The United States can look within and beyond its borders for how it can rearrange its institutions for a sustainable federalism—fiscal, legal, and cultural. One that understands the federal government to be a servant and facilitator of the states’ will; that recognizes a role for the federal government to play in a progressive fiscal redistribution; that develops a bias toward deference to states and localities on legislation and implementation; and that bolsters state identity over the burden of conforming to a loaded and conflicted national label. As long as the debates persist over what the United States is and is not, and what being an American means and does not mean, the intimate places where we spend most of our time exist to ground us and grant us the opportunity to self-govern in a more perfect, yet imperfect, cooperative way.







I'd be curious to hear what role corporate interests might play in the nationalization of our politics.
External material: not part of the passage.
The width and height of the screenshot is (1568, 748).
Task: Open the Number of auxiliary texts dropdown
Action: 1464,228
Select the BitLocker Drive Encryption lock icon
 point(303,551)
To me, it would appear that certainly only having one set of hoops to jump through, in maybe a few different types of expressions, would be more efficient for massive businesses than jumping through 50 different sets of hoops.
The current system - including your Clean Air Act example - evolved out of state inaction. Had, say, even 30 other states addressed air quality the way CA did, or addressed wetlands and shorelands protection the way Wisconsin did, the system would be quite different, though its hard to say how.
Perhaps instead of thinking about abstract principles like sovereignty, we ought to focus on results. Cooperative federalism had (past tense because it is no longer the same) many flaws, but it had many successes, especially when it engaged local government. The difference is largely in the attitude, not in the structure.